We got back on the trail at mile 12, I think mile 10 of the race course and stayed there for 2 miles. It's amazing how much can happen in a little space of distance. I was getting very turned around with the poor marked trail. There were some places where the trail forked in three directions and I had no idea which path to choose. Remembering my 10k race, I tried to hug the paths closest to the lake. I remember the Xterra race mentioning to stay away from the stream. The stream meant we had gone the wrong way. Well, another three part fork and I look over to see the stream. I cursed out loud and was feeling completely lost and angry since I had already done more than 13 miles and looking forward to some warm clothes and someone to check over these damn bee stings. What was i supposed to do?
"Are we lost?" We? What? I turned around. A group of women had been following me. Crap.
"Yup! Which way do you think we should go?" What was I going to do? I didn't want to lead anymore. I was tired and cold and getting disheartened. Someone looked to the steep monster of a path on the far left and we saw a small white sign on the top. I ran up it and could see the happy girl logo. "Mile 12".
We weren't going to freeze to death at Hagg Lake!
We entered back out onto the road and finished our race...
|I hurt so bad, but I gave it my all at the end.|
"Well, if you go down there, someone will get you an ice pack."
I go "down there" where the awards assembly was held earlier and where the vendors used to be. Everyone was packing up to go. The brewery who was a sponsor had cosmos and cocktails lining his card table, so i asked him, "Do you know where to get an ice pack for injuries down here?"
He had no idea. He was clearly the only one in the area with any ice at all, so he gave me a cup of ice.
A cup of ice. Lovely. Not to look a gift horse in the mouth, but that was a little more awkward and hard to deal with for icing injuries on the back of me. The website stated this would be a "fully supported race." I guess they define that by having water tables, porta potties and booze at the end. I'd think it meant having a cooler full of ice packs... if not an actual first aid station.

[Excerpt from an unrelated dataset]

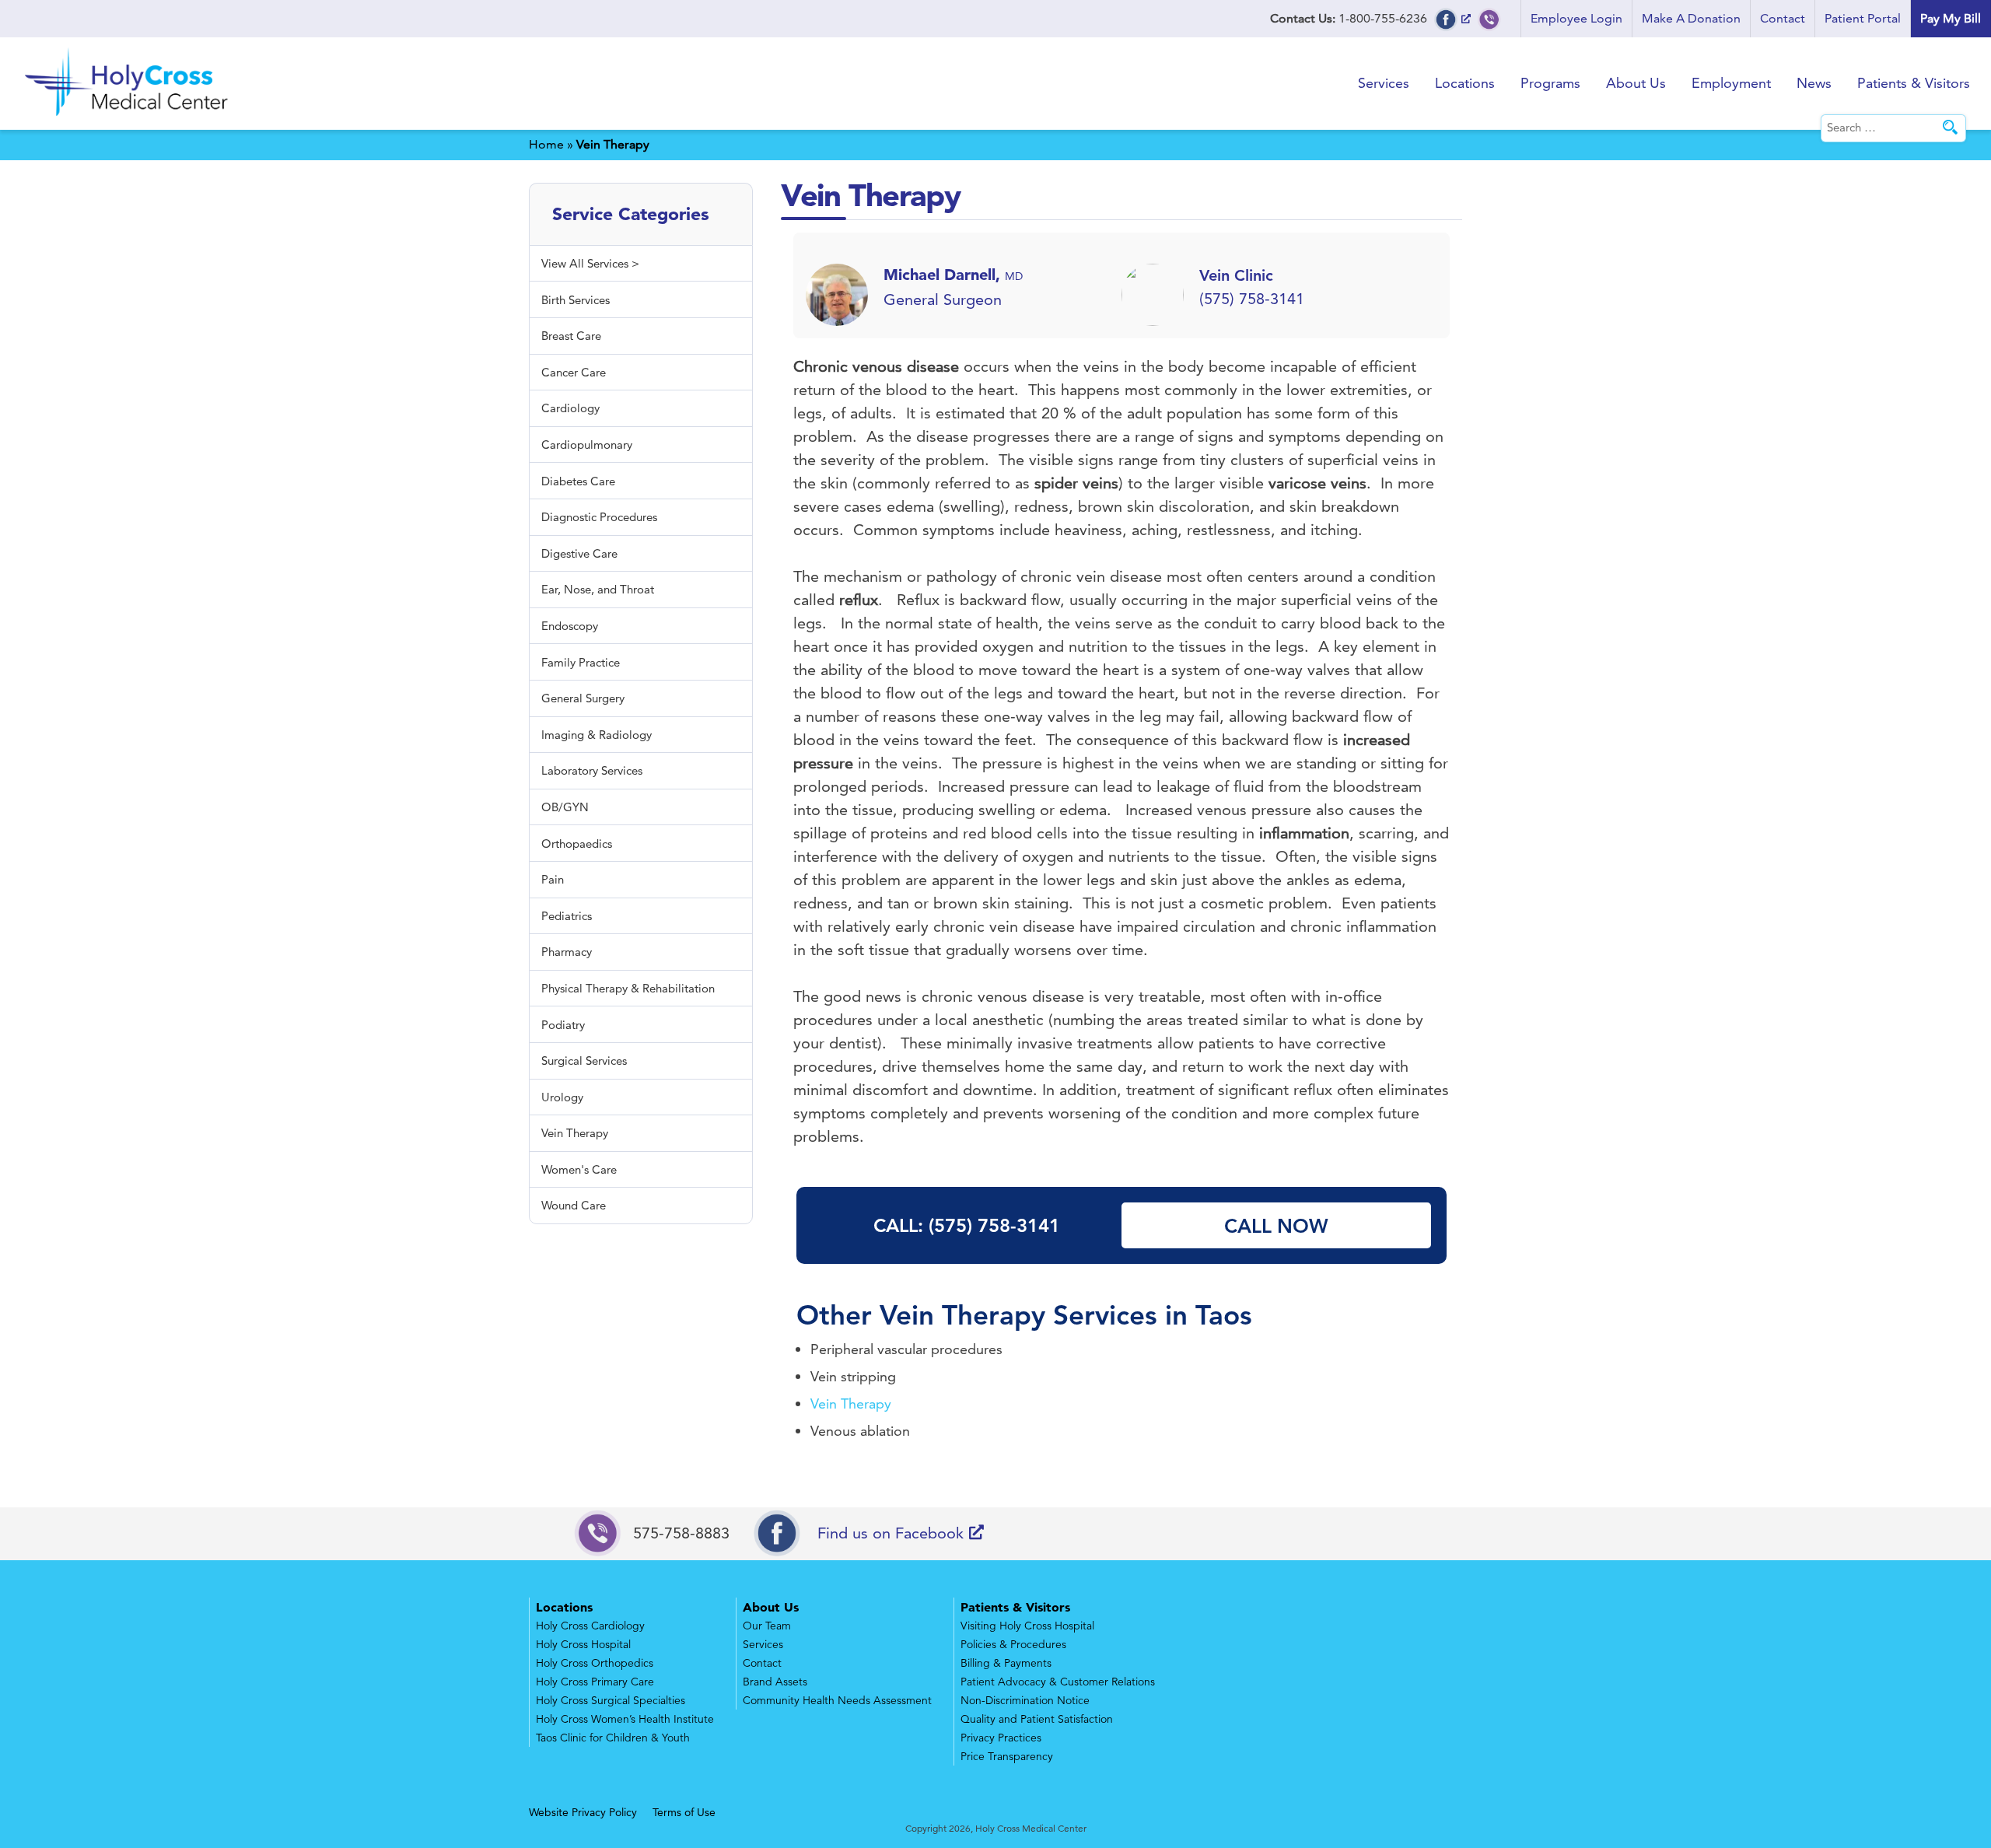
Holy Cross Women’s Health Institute (625, 1719)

It's a race on a trail, for goodness sake! Apparently no other sport has as many injuries as running does, and on a muddy, wet trail nonetheless. It would be very beneficial to have a first aid station for those sprained ankles, sore IT bands... and god forbid, attacks from hornets or other wildlife.
I didn't finish with a stellar time, 14+ miles in 3 1/2 hours, but wasn't the race cut off 4 hours with the finish line open for 5? Where was everyone? I guess if you're slow and have to back track to avoid being attacked, you miss out on the after party. So, I took my ice, that the bartender kindly dumped into a soggy cocktail napkin and snapped a few pictures before going home to recoup there.
If you sign up for a race for the "bling", you can pass on this one. It is poorly made, with pockmarks on it's surface from the mold it was made with. It's on a cotton thread of a cord and the words are too small to read. The letters run together.
Which is bigger? My finisher's medal or the welts from my adventure?
This is a poor picture, but you can take my word for it that the welts are bigger.
If this race has you interested for the view, just go run Hagg Lake on a weekend and save the registration fee for another race. If this race has you interested for their festive environment, there is none.
But to be fair, everyone's spirits were pretty damp with the rain and the hornets... which are two things that are not the race director's fault.
One girl crossed the finish line with a hornet still in her shoe! Ewww!
As we pulled out, a runner called out in general "I'm NOT a 'Happy Girl'!"
That pretty much sums it up.
At least this race was free?
Have any race horror stories or mishaps to make me feel better about this one?
What do you think about races not having medical staff, basic first aid or anything like that? Is that fair to the participants? Or is it a silly request that races have that?